Senior Retrospective: Frank Najarro Izquierdo

It’s raining outside. I’m sitting in the new Deece watching people go by, getting eggs, bowls of fruit, and giving each other goodbye hugs; the summer looms, hidden behind the rain.

Vassar is a paradox. It’s made me feel bigger than ever before, but smaller. Smarter than I ever thought possible, but also made me realize how little I actually know. It’s made me feel full, full of so many things, but I also feel empty. Hungry. Like all I got was a taste. Time carries on at the rate molasses flows when you’re in the thick of it. And those sunny days in the quad, in the lawn outside SoCo 8, in the bench facing the lake, looking up at a full moon, go by like blinks of my memory. Now I feel I’ve blinked and Vassar has passed me by.

Have I done everything I wanted to do? I don’t know. Have I done everything I knew I would do. Yes. I went to Australia to study abroad for a year. I got honors from the Anthropology Department. I successfully passed my classes and I’m leaving here with more knowledge than I ever thought possible. I made lifelong friends and was guided by passionate, wise, and intelligent people who care for me. But I also cried. My heart was broken, my muscles ache from sitting down at my laptop for too long, my eyes burned, my knees scraped a few times, I almost died in a waterfall, and I became leech food for a good 25 minutes. But even if I didn’t see it coming, even these parts were fun.

How do I know I was going to cry? Well, I wrote myself a little note at the beginning of my time here, when I took part in what became one of the most critical parts of my time at Vassar, Transitions. It’s where I met some of my lifelongs friends and mentors, and I wouldn’t be on this side of my Vassar experience if it wasn’t for the help and guidance that Transitions offered me. It was Transitions who led me to the other major part of my non-academic life here at Vassar- the ALANA Center.

I was lucky enough to be an ALANA Center Intern for the three years which I was physical-

ly at Vassar, and it made my life here at Vassar so much better and richer. Conversations such as the one I had in the center never happened back home. Race wasn’t something that was ever really engaged with in South Dakota since when I was going to school there, it was a very large majority of the students who were white and middle to high income. The ALANA Center finally gave me the space to express my frustrations but also to heal and to do good work for myself and for the community of POCs here at Vassar. Although it was the hardest thing I ever did for the center, to this day, making ALANA Fest Spring 2016 was my favorite thing I did for the center, and I will remember the stress and anxiety which I had during the planning process, but also the smile of the people who came and had a great time, enjoying themselves, the food, and being so happy to have a place to celebrate. Eventually, the ALANA Center led me to the second thing which made my non-academic life here so meaningful, being a part of EPI.
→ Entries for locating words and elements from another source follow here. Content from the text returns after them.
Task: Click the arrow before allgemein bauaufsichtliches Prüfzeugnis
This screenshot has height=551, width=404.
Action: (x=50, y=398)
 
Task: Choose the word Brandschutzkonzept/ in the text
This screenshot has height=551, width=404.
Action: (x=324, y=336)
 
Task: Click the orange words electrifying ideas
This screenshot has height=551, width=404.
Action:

EPI was difficult. It was the most time I’ve ever dedicated to doing good work for this school. And though I leave the school after only its first year, I know there are so many more great things coming. Sitting in 3-hour-long meetings, and even our marathon meeting where we reviewed every question that went into the survey was fun, once it was over. But that’s what it takes to do this work, and I’m glad I gave my time to EPI during my senior year.

And that brings this to an end, and Vassar to and end for me. I’m very nervous to receive my diploma, as I will be the first in my family ever to do so. A culmination of the sacrifice which multiple generations of my family have made. A combination of the guidance and support of my friends, professors, and mentors throughout my time here. And I am so thankful.

It’s still raining outside, and though some would find it sad, I know that god is in the rain.